Our chart this week illustrates how the Summer Olympics has grown in scale over time. The Tokyo Summer Olympic Games continued the upward path in the number of medal events, with 339 medal events in 50 sporting disciplines from 33 sports and 11,326 competitors from 206 nations. This compares with 43 medal events in 10 disciplines from 9 sports in the first Summer Olympiad in 1896, involving just 241 competitors from 14 nations.

New sports this year include karate, skateboarding, sports climbing, surfing and (the return of) baseball/softball, providing new opportunities for competitors to show their talents to the world, and for the rest of us to add to our fleeting knowledge of what it takes to ride a skateboard in an organised format or the technicalities of riding a wave to score points. These add to the existing sports of aquatics, archery, athletics, badminton, basketball, boxing, canoeing, cycling, equestrian, fencing, field hockey, football, golf, gymnastics, handball, judo, modern pentathlon, rowing, rugby sevens, sailing, shooting, table tennis, taekwondo, tennis, triathlon, volleyball, weightlifting and wrestling.

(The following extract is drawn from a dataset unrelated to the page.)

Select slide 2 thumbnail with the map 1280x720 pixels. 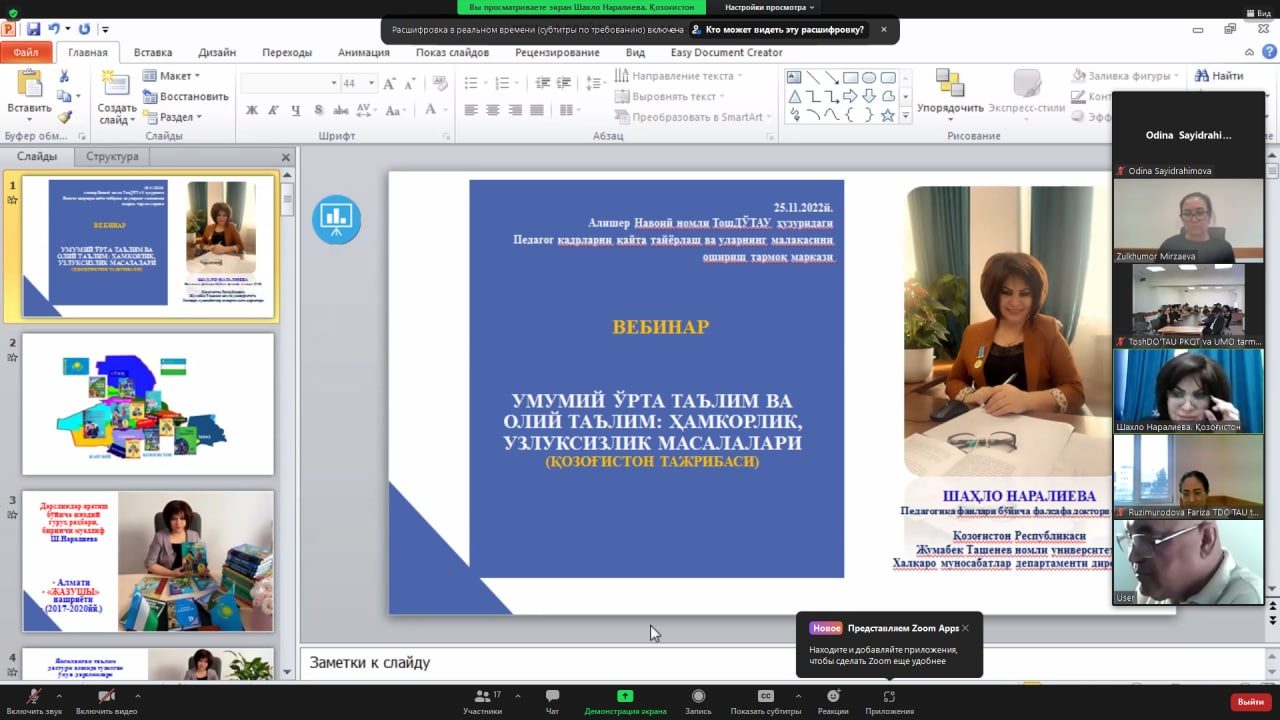148,404
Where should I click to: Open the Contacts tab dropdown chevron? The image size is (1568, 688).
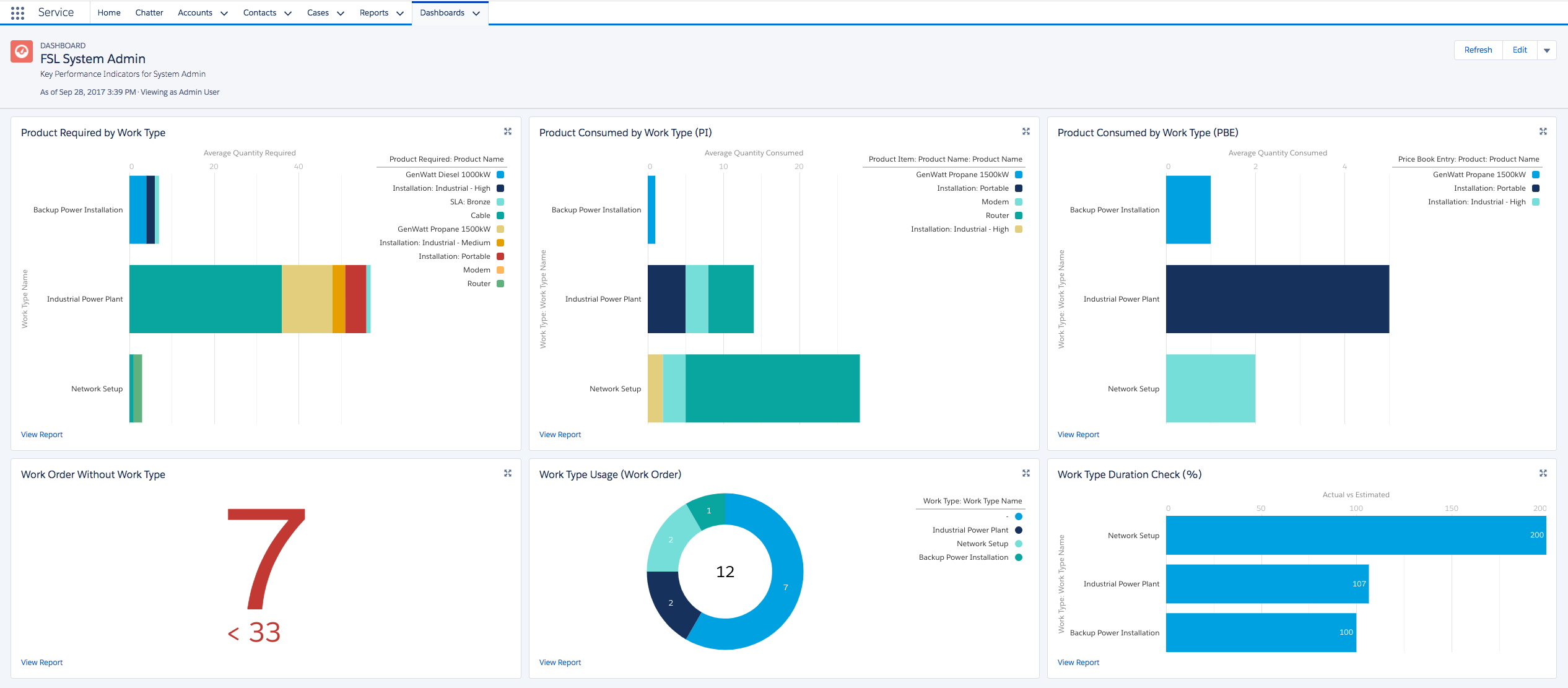(x=288, y=13)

The Olympics will be over all too soon, leaving us bereft and demanding more. Fortunately, the Paralympics will be starting on 24 August with 540 medal events in 22 sports to keep us glued to our screens this summer.

Chart of the week will be taking its customary break during August and will return in September, while the Summer Olympics will hopefully be taking a shorter than usual three-year break to return to schedule with the Paris 2024 Summer Olympics.